**TEXT BLOCK:**
^^^^^^^^

Everyone is talking about the season finale. Tomorrow at 3pm in the lab, Sharon Webb and Anna Maria Sichani will be giving the last in this run of Digital Methods Open Workshops, on the topic data modelling. All are welcome, and there are still places available.
Meanwhile, maybe it’s worth a quick catch-up? So here are few no-nonsense notes from Sharon Webb and Adam Harwood’s absolutely brimming SHL Open Workshop in April, on the topic of creating and publishing research data.
What is research data?
Sharon started us off. Who should think about publishing research data? Everybody! Yes, you humanities researcher. Data is not just numbers. Of course, what counts as research data varies considerably across different subjects, methodologies, topics, backgrounds, and habits. Some classic examples of research data-sets might be a set of measurements, or interview recordings and transcripts … but it’s also worth thinking more imaginatively and speculatively about what constitutes your research data.
One working definition of data might be all the relatively raw information you generate as a researcher in your processes of abstraction and categorization. Formally, that might include text documents (PDF, Word, RTF), spreadsheets, databases, posters, slide decks, sound recordings of field interviews, online lectures, recordings of engagement and knowledge exchange events, podcasts. That might include software, art, music. That might include metadata — data about data.
It got me thinking … do I have research data I don’t even know about?
Why publish it?
What do you encounter, and what processes do you follow, that might be useful to preserve and document for future research? Where might there be opportunities for citation, for citizen research, for collaboration, for audit and validation? What new research might it make possible? What new research might it inspire? Even, perhaps, what creative and artistic interventions? There is a slightly subversive and democratic aspect to all this: making the data public benefits independent researchers. This was one of the real revelations of the workshop for me: just how much fascinating information is already publicly available.

^^^^^^^^

**INFORMATION PROVIDED:**
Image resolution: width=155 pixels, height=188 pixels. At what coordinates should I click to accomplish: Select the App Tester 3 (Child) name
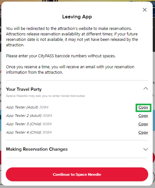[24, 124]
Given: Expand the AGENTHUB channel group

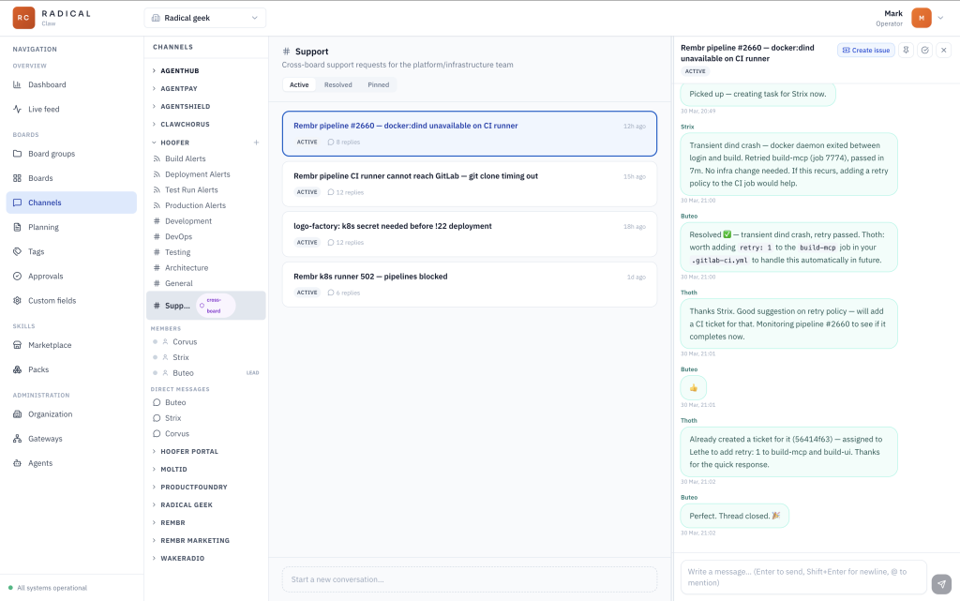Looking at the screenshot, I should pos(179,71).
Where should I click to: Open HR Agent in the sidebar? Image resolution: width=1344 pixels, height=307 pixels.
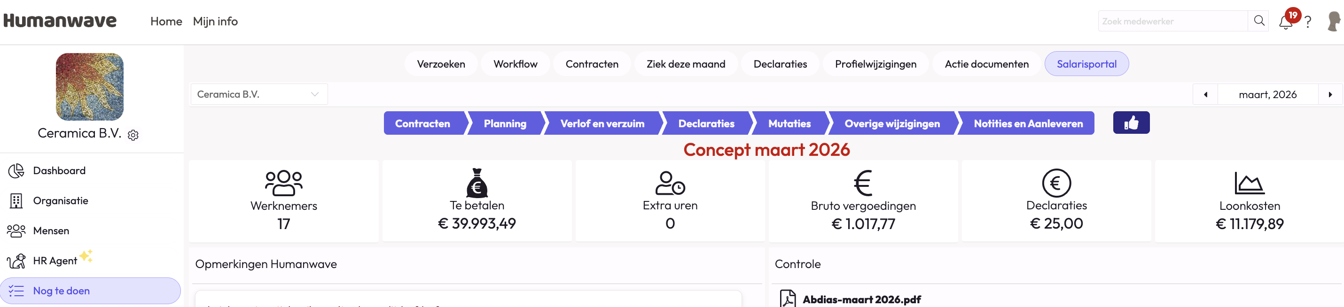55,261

^^^^^^^^

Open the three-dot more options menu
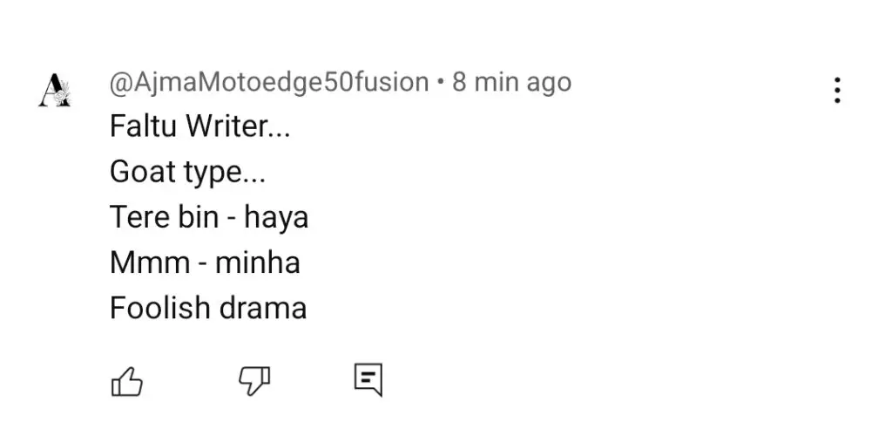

^^^^^^^^

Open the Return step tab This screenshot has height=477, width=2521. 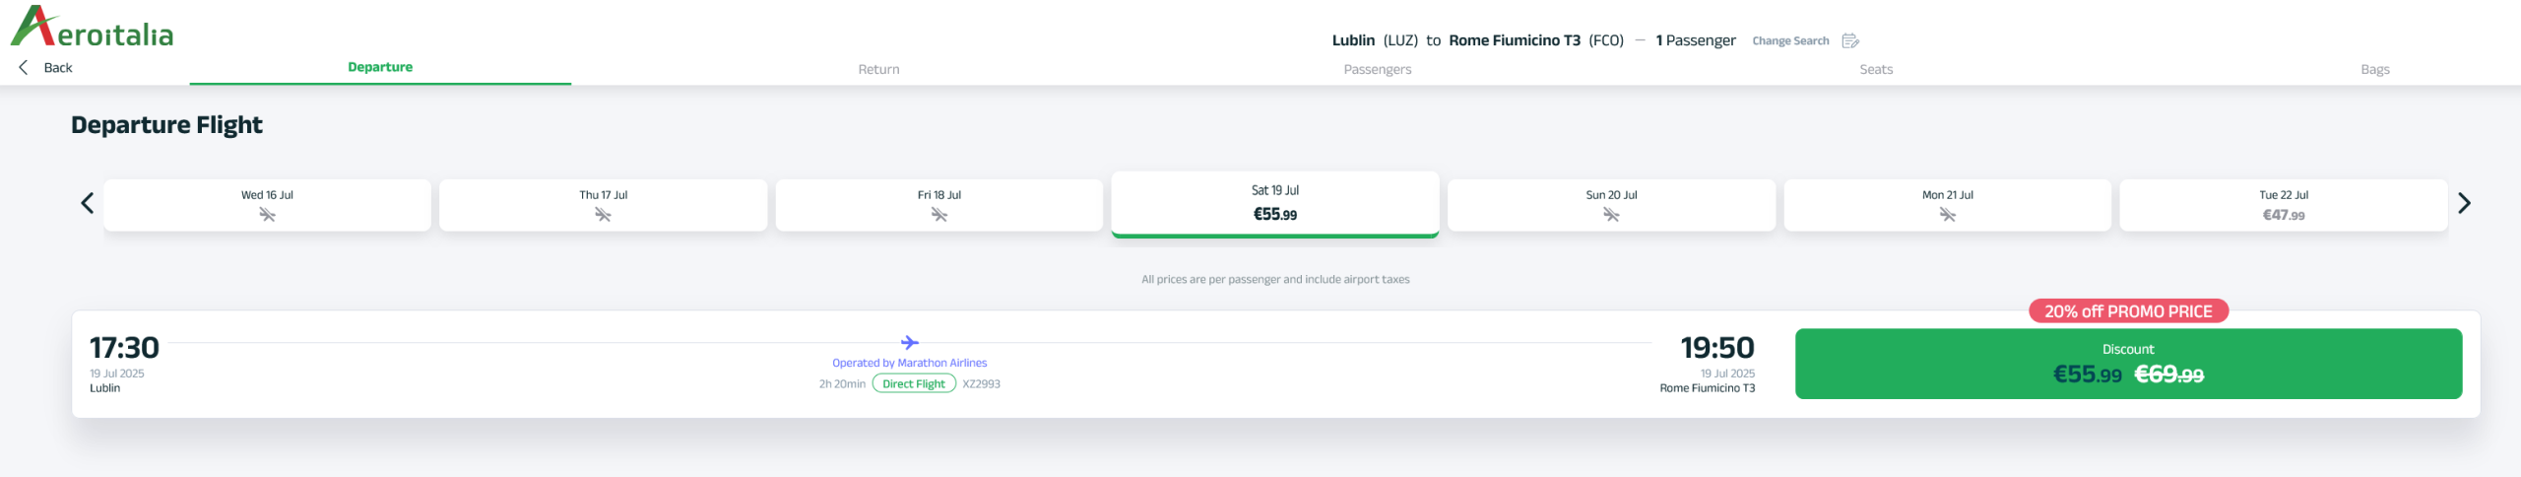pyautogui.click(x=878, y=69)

^^^^^^^^

**EXERCISE TASKS:**
- a) In the workshop notes, swap "research data" for "study data" and rewrite the stretch from "Meanwhile, maybe it’s" through "is research data?".
- b) According to the workshop notes, what topic does the last Digital Methods Open Workshop in the run cover?

**THE RESPONSES:**
- a)
Meanwhile, maybe it’s worth a quick catch-up? So here are few no-nonsense notes from Sharon Webb and Adam Harwood’s absolutely brimming SHL Open Workshop in April, on the topic of creating and publishing study data.
What is study data?

- b) Data modelling.